Mengapa memang publik harus menerka? Karena hukum di negeri ini, penuh dengan ketakpastian. Terutama kalau yang berkasus adalah sosok penting yang berpengaruh dan memiliki koneksi kuat dengan penguasa politik dan penguasa modal. Itu sebabnya, adagium, “tumpul ke atas tajam ke bawah”, begitu populer dalam proses penegakan hukum di republik ini. Apalagi, ini menyangkut seorang Ahok, Gubernur non-aktif DKI Jakarta, orang “dekat” Jokowi.
Semenjak kasus dugaan Ahok menista Islam ini bergulir, banyak pihak tak begitu yakin kalau Ahok akan ditersangkakan. Soalnya, jika menengok pengalaman-pengalaman sebelumnya, Ahok benar-benar seorang yang tak tersentuh, untouchable. Coba kita tracking mulai dari kasus pengadaan bus Trans Jakarta, kasus taman BMW, kasus pembelian tanah Cengkareng, kasus Rumah Sakit Sumber Waras, dan kasus reklamasi Teluk Jakarta. Semua “selesai” begitu saja tanpa menyentuh Ahok. Bahkan, dalam kasus Rumah Sakit Sumber Waras, lembaga tinggi negara semacam BPK, pun, terpaksa “dikorbankan” agar Ahok tak tersentuh.
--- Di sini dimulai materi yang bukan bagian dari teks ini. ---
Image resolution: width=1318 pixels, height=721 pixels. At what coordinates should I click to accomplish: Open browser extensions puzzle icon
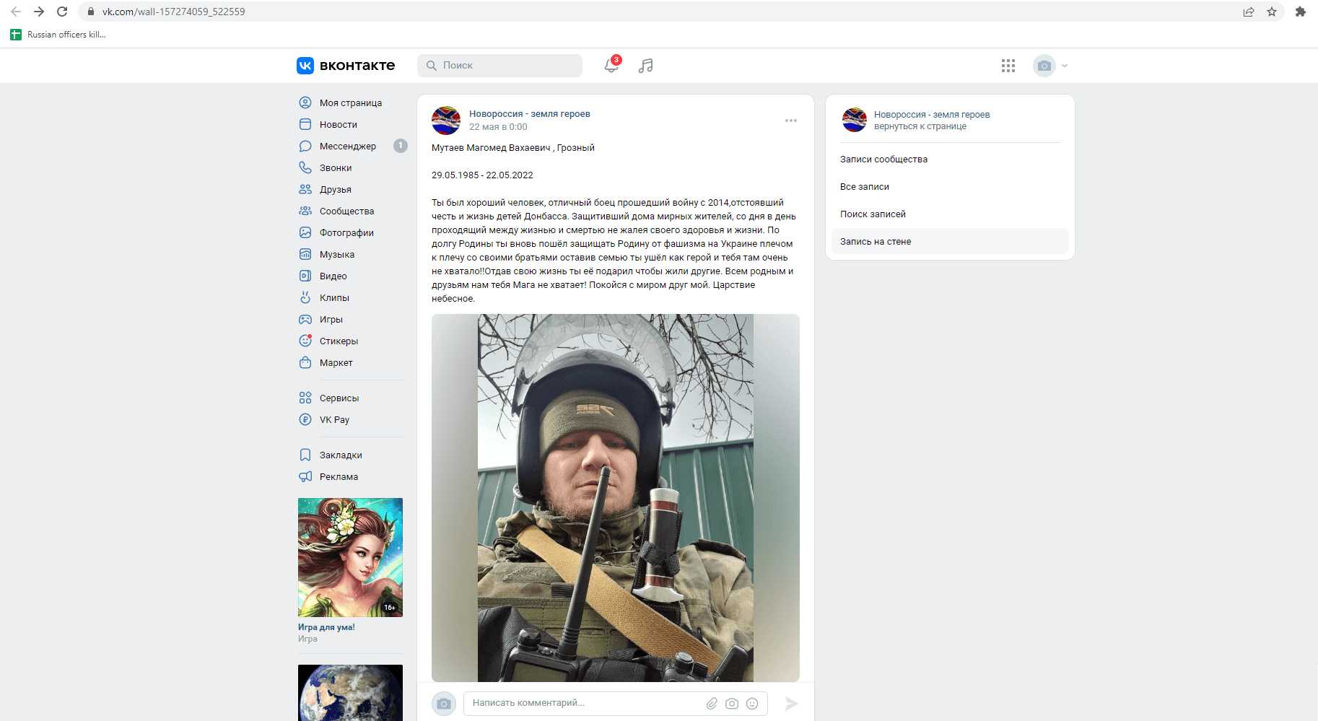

Begitu pula dengan yang terakhir, lelang dini warisan Ahok senilai 4,4 trilyun yang sarat dengan aroma kongkalikong, terpaksa dibatalkan oleh Soni Soemarsono, PLT Gubernur DKI Jakarta, kini pun sudah tak terdengar lagi. Bagaimana mungkin proyek dengan nilai trilyunan itu sudah ditender, sedangkan anggarannya saja belum ditetapkan dalam APBD? Padahal, kalau kepala daerah lain yang melakukan kebijakan yang sama, hampir dipastikan sudah berurusan dengan aparat penegak hukum.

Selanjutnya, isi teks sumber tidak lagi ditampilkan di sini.